Wir lachen immer mehr, es wirkt langsam wie die Karikatur eines Theaterstücks. Langsam wird es unterhaltsamer. Es wirkt allmählich so, als würde es wirklich darum gehen, sich über das Burgtheater-Stammpublikum lustig zu machen. Das finde ich gut.
02:06
Es geht darum, dass der Bruder des Professors Beethoven nie hören konnte, ohne an die Nazis denken zu können. Sie sagen, dass die, die Beethoven einfach hören können, ohne an die Nazis zu denken, die waren, welche die Menschen weggebracht haben. Ich denke an die Menschen im Parkett.
02:15
Die Menschen im Parkett lachen an den falschen Stellen. Sie stimmen den Duckmäusern zu. Es wird bei einer Stelle applaudiert, an der darüber gescherzt wird, was der Regisseur den Schauspieler*innen antut. Es wird nicht applaudiert, als gesagt wird, dass die Juden sich immer noch in Wien fürchten. Es wird nicht applaudiert, als gesagt wird, dass alle sich immer aufregen, aber niemand was tut.

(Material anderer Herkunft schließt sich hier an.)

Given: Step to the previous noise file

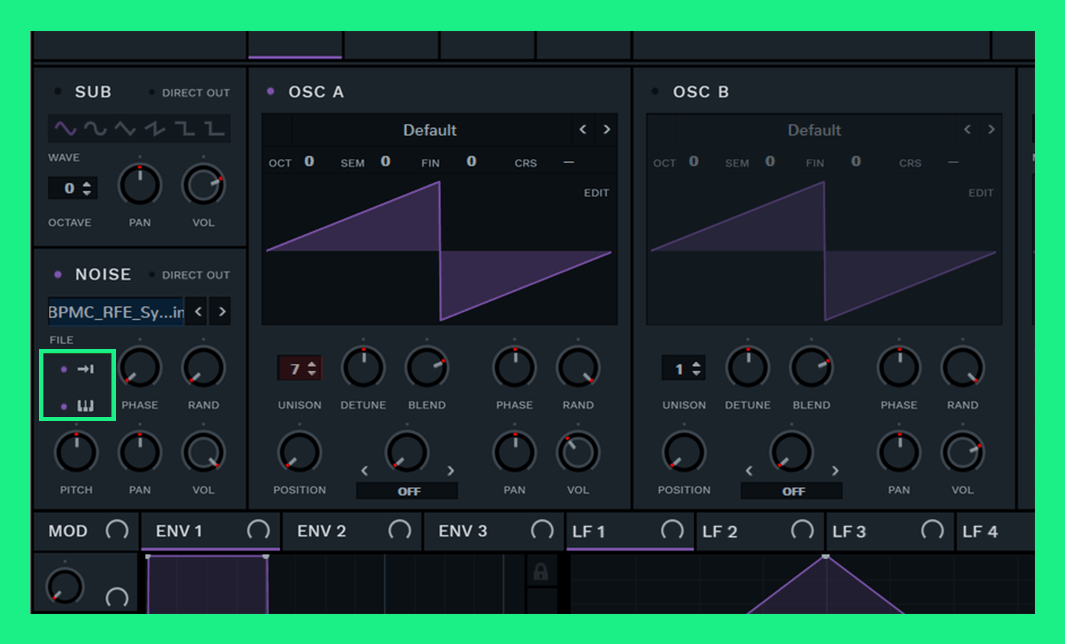Looking at the screenshot, I should (198, 312).
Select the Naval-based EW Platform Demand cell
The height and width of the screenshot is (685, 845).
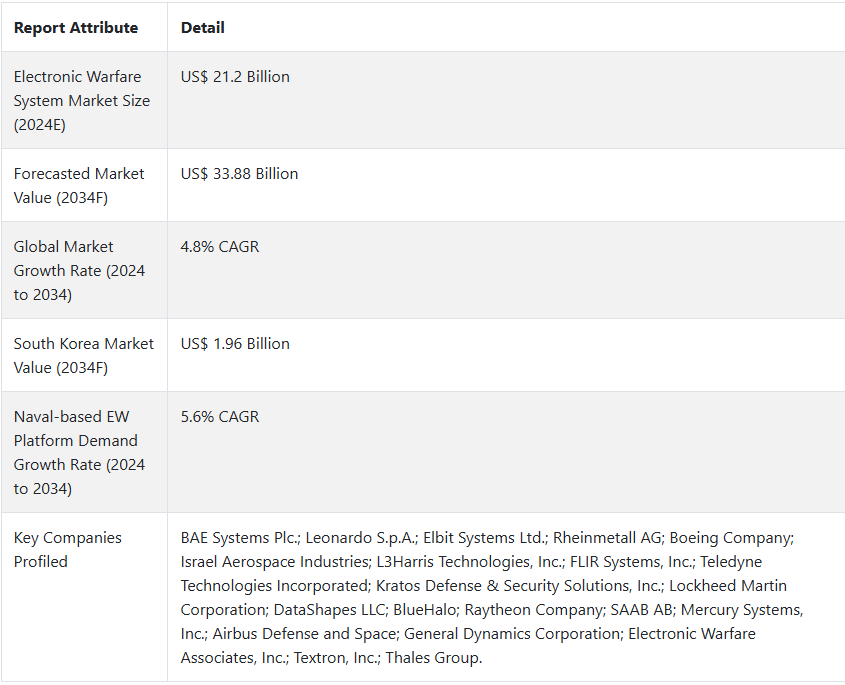tap(79, 452)
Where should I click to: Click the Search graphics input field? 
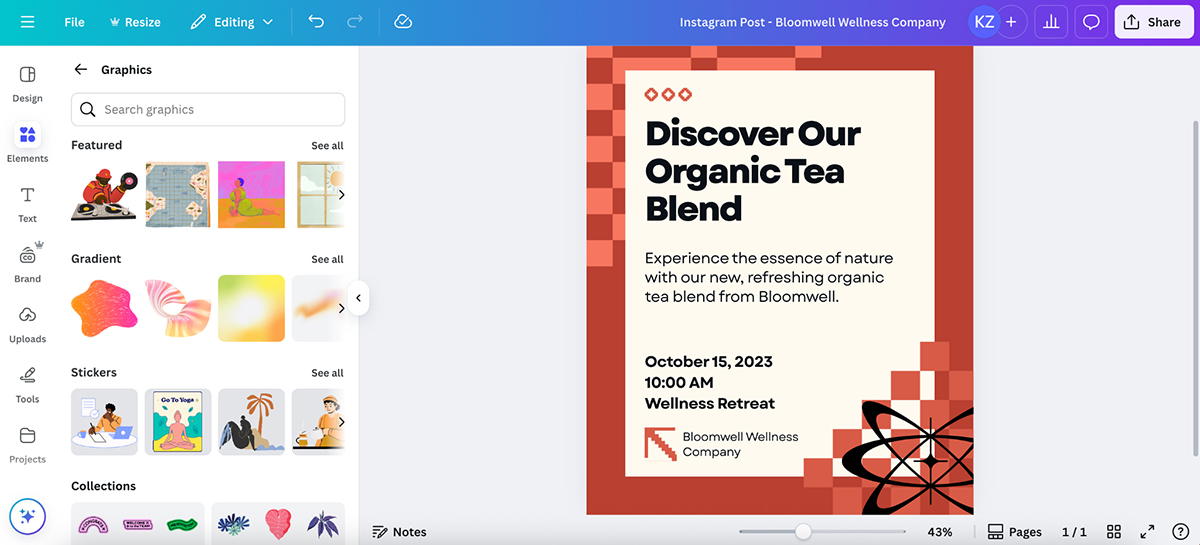(x=208, y=110)

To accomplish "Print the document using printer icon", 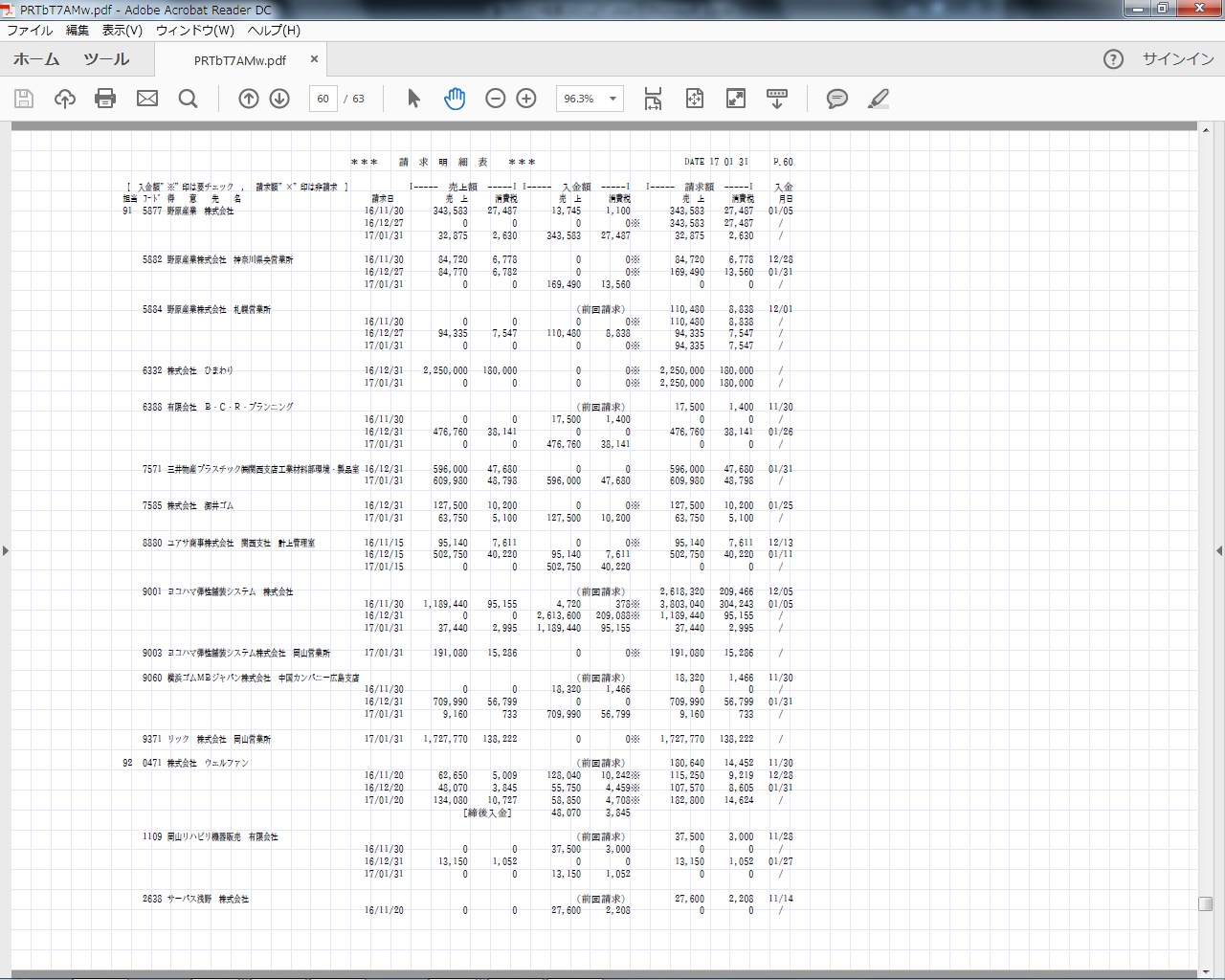I will (x=105, y=99).
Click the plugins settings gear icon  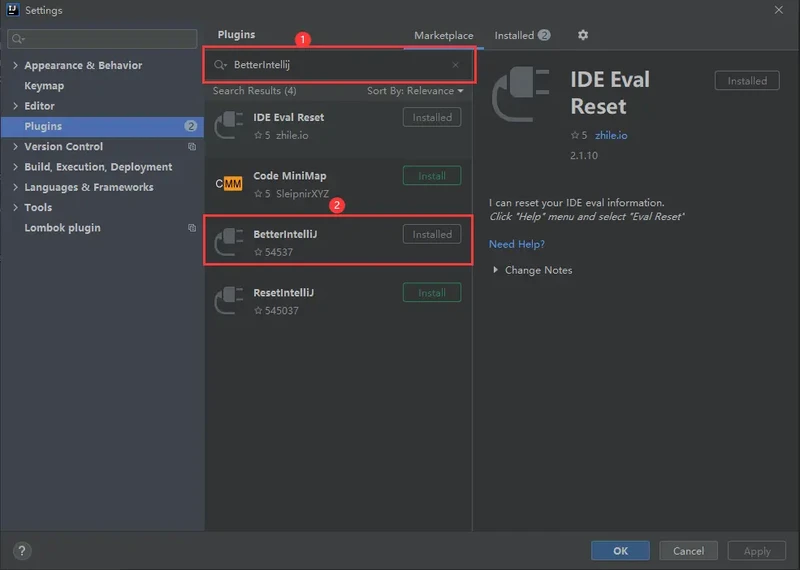583,35
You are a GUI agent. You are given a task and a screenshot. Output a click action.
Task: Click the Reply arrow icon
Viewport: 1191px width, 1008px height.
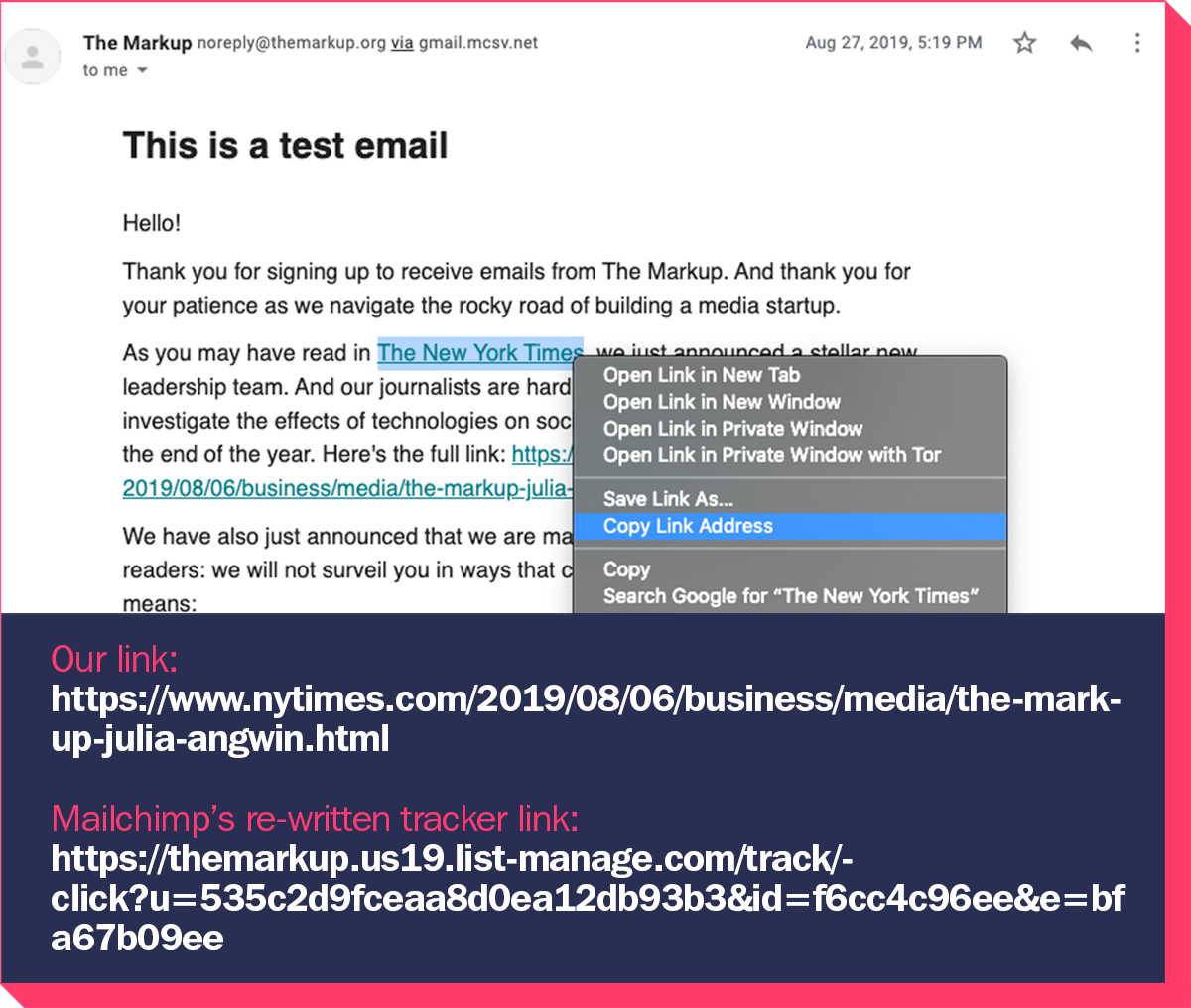(1081, 42)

Ich liebe am Burgtheater, dass es sich permanent über das Parkett lustig macht. Ich hasse am Burgtheater, dass das Parkett es nicht merkt und sich ans Parkett angebiedert wird.
Pause
Lotti regt sich über die Videoinstallation auf. Sie machen es jetzt überall in Wien auch am Volkstheater. Sie versteht nicht, warum. Ich sage, vielleicht soll es beim Film so sein, dass die Schauspieler*innen anders spielen, weil sie den Druck des Publikums nicht direkt fühlen. Sie sagt, wir seien ja aber im Theater. Wahrscheinlich hat sich recht.
02:39
Meine Freunde sind gegangen. Ich will sehen, wie viele Leute noch da sind.
02:46
Es geht weiter. Es sind noch erstaunlich viele Leute da. Man muss noch einmal erwähnen: Egal, was ich bisher geschrieben habe, die Schauspieler*innen sind genial. Ich habe großen Respekt. Vor dem Ausdruck. Dem Textgedächtnis. Und der Ausdauer. Alleine, wenn ich daran denke, wie lang das Stück ist, habe ich Respekt vor der Länge der Proben.
02:57
Mir fehlen die ikonischen „Heil Hitler“ rufe vom Heldenplatz, die die Frau Professorin hört. Sie machen deutlich, dass das Stück ein antifaschistisches Stück ist. Und sie machen klar, dass der Faschismus wieder zu einer Gefahr wird.
03:00
Die Mädchen vor mir sind nicht mehr TikTok. Sie sind auf Whatsapp.
03:03
Man vergisst, dass das Stück Heldenplatz von Thomas Bernhard ist. Man vergisst die Botschaft. Die eingestreuten anderen Texte sind unverständlich. Sie lenken ab. Wer Thomas Bernhard nicht sonderlich kennt, wie ich, erkennt nicht immer, was relevant ist, was nicht. Was von ihm ist, was nicht. Und sollte Theater nicht für alle sein und nicht nur für Thomas Bernhard-Spezialisten.
03:10
Der alte Mann neben mir ist auch wieder am Handy.
03:19
Warum geht es die ganze Zeit um Brooklyn? Nach über 3 Stunden macht das Amerika-Thema immer noch keinen Sinn. Auf den Schildern an der Subway-Bühnenkulisse wird zu einer Großdemonstration für Amerikanismus von der Deutsch-Amerikanischen-Vereinigung aufgerufen. Ich sehe es jedoch nur mit meinem Opernglas. Geht es um den Faschismus in Amerika? Und wenn ja, warum? Haben wir nicht genug Faschismus in Österreich, bei 30 % FPÖ und einem selbstproklamierten Volkskanzler?
03:37
Habe nichts mehr zu sagen. Bin müde. Der Garderobenherr meinte es dauert 4:30. also noch über eine Stunde. Es geht grade, glaube ich, um Kennedy. Wer weiß warum?
03:53
Lol. Jetzt lief auf einmal Opernring von BIBIZA. Ich komme nicht mehr mit. Nicht, dass es je so gewesen wäre. Frage mich langsam, ob der Regisseur das ganze für Österreich oder für sich inszeniert hat.
04:12
Wieso sind zwei der Hauptcharaktere jetzt splitterfasernackt? Ein Kostüm? Es wird nicht aufgegriffen, ist kein Symbol. Es ist wie mit vielen Motiven bisher.
04:19
Der alte Mann, der neben mir die ganze Zeit am Handy war, schläft jetzt. Das Stück weckt anscheinend nicht auf.
04:22
Das Stück ist vorbei. Es endet mit BIBIZA’s Song Opernring. Es gibt keine Standing Ovation, aber viel Applaus und Jubelrufe. Die Schauspieler*innen kommen einige Male wieder auf die Bühne.
Fazit
Mehr Inszenierung des Regisseurs als des Stücks. Wie Castorf in einem Interview sagt, freue er sich über Buh-Rufe, dann fühle er sich wie ein Rockstar. Doch anstatt Buh rufen gab es höchstens Schnarcher. (Fazit der Standart Kommentar-Sektion (16.09.24) Ich kenne keinen Rockstar, bei dem man einpennt. Schön unpolitisch bleiben und nichts sagen. Heldenplatz verkommt zu einschläfernder Unterhaltungen. Tolle Schauspieler.